I'm trying to place my game camera so that the resulting view for the player will encompass a selection of points in world space. I have calculated the central averaged position of the points, worked out the unit vector in which I want the camera to travel away from the central point, but I can't seem to quite get my head around the required distance to move the camera.

I can't figure out how to take the FOV of the camera, the list of points, and the facing angle/projection matrix of the camera to determine how far back I need to pull the camera. I'm currently thinking that I might be able to reverse the 'is point on screen' equation using the cameras projection matrix, then get a required distance for each point and use the biggest distance. I'm just not sure how to reverse that equation - or if I'm even on the right track here.

Can someone point me in the right direction please?

I would do it the following way (using OpenGL matrix):

Place the camera at the median point of your point cloud. Transform all points to camera (view, eye) space.
Now translating camera along it's local Z is equivalent to translating all points along global Z in camera space. I.e. you have to find for each point, which is the smallest translation along z that moves it inside view frustum.
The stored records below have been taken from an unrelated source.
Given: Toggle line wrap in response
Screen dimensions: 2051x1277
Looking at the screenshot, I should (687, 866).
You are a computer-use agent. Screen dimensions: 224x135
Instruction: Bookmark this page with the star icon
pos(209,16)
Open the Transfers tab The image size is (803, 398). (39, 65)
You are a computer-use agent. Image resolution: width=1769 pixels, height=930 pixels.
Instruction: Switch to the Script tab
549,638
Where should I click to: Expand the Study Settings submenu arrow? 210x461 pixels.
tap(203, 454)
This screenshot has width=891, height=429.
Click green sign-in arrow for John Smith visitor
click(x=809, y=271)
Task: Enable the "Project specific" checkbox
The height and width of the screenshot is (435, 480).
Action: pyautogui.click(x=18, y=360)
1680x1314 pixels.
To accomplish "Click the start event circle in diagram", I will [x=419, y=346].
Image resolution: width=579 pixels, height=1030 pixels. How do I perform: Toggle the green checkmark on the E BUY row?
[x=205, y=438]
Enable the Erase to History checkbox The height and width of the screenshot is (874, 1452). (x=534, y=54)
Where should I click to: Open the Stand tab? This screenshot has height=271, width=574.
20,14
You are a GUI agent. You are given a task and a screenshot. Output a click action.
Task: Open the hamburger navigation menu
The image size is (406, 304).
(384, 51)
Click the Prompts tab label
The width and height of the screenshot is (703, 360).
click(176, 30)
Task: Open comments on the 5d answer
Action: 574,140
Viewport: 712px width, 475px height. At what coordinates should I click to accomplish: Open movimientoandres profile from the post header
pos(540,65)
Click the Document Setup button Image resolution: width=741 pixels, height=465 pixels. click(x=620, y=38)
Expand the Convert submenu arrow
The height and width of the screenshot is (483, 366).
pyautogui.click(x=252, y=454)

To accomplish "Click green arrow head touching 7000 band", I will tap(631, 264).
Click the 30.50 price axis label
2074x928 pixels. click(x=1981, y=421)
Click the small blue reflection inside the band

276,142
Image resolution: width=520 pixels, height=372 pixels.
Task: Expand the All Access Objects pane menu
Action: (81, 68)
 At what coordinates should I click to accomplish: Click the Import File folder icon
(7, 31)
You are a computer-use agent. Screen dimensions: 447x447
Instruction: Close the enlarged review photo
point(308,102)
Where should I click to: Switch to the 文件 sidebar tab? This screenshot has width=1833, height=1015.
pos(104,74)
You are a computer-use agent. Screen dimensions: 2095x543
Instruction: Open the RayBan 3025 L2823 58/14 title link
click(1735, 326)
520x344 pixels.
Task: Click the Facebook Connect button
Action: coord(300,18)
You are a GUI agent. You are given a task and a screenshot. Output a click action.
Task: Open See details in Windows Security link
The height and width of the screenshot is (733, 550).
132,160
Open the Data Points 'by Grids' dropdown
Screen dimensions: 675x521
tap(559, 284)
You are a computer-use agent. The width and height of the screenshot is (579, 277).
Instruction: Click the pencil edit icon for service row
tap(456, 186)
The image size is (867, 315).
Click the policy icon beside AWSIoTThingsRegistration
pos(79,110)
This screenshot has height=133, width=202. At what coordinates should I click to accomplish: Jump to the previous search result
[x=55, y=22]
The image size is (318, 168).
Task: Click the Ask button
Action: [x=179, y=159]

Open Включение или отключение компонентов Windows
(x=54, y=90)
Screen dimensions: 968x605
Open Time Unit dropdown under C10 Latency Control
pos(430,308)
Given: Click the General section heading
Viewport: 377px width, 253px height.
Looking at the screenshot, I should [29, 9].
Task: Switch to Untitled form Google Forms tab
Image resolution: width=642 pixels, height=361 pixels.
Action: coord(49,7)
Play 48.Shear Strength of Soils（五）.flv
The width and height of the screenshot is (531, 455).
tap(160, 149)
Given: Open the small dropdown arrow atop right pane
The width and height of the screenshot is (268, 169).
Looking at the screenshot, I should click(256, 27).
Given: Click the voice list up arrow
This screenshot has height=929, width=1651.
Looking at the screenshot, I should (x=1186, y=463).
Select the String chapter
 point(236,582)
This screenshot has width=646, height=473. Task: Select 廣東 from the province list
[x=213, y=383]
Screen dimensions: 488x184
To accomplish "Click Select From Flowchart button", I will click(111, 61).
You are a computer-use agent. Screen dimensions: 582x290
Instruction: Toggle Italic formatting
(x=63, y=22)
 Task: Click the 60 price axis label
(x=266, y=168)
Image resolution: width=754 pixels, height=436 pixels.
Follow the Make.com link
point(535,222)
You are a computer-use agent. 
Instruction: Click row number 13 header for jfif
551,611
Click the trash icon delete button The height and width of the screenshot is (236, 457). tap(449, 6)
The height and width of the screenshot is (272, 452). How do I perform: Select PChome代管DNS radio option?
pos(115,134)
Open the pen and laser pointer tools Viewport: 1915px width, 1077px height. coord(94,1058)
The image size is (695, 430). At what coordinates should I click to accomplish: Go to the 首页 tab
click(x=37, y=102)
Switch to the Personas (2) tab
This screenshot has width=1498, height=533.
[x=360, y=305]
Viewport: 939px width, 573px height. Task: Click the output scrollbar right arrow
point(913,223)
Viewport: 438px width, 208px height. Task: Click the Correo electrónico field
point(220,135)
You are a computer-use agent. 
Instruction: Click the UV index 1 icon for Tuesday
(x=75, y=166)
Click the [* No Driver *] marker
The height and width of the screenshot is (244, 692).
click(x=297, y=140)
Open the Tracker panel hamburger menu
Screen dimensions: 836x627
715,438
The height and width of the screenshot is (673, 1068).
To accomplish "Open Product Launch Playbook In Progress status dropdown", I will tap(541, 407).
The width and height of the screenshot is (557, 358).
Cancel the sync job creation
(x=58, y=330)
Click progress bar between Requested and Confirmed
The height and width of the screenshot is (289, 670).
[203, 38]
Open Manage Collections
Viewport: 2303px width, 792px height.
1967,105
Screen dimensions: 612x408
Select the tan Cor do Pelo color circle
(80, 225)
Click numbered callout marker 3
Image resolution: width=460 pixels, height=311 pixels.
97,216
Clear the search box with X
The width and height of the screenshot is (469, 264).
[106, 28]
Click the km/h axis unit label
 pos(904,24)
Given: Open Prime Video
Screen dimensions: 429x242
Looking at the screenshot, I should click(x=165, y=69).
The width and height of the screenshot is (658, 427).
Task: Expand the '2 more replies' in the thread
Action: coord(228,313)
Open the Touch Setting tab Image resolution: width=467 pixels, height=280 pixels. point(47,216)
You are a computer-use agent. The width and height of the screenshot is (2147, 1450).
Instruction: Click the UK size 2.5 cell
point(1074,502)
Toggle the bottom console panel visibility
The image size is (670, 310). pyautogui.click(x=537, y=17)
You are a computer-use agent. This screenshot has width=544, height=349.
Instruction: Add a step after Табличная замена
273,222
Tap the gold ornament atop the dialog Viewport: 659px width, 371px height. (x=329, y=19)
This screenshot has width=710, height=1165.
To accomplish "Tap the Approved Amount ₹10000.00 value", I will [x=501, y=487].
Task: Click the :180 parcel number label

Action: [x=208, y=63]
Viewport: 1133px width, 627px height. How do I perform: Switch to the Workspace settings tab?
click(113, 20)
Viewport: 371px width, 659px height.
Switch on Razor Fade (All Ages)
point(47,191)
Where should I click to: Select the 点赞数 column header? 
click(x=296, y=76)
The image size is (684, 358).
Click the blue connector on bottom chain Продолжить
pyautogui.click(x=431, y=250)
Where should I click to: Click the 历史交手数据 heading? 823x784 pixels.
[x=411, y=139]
Let your point (in camera coordinate system) be P(x,y,z)

In clip coordinate system:
Qx = 2Px/(R-L) - Pz(R+L)/(R-L)
Qy = 2Py/(T-B) - Pz(T+B)/(T-B)
Qz = -(F+N)/(F-N) - 2FN/(F-N)
Qw = -Pz

And after perspective division
Sx = Qx/Qw
Sy = Qy/Qw
Sz = Qz/Qw

You want to ensure that:
-1 <= Sx <= 1
-1 <= Sy <= 1
-1 <= Sz (you do not want to check far plane here, because otherwise your inequalities may become unsolvable)

Now for each point and for each coordinate x, y and z find maximum z value Pz' that fills the conditions of these inequalities.
Required distance to move camera d = Pz - Pz'
While iterating over all points and all coordinates find the maximum d.

Excellent, thanks Lauris. I appreciate the detailed explanation.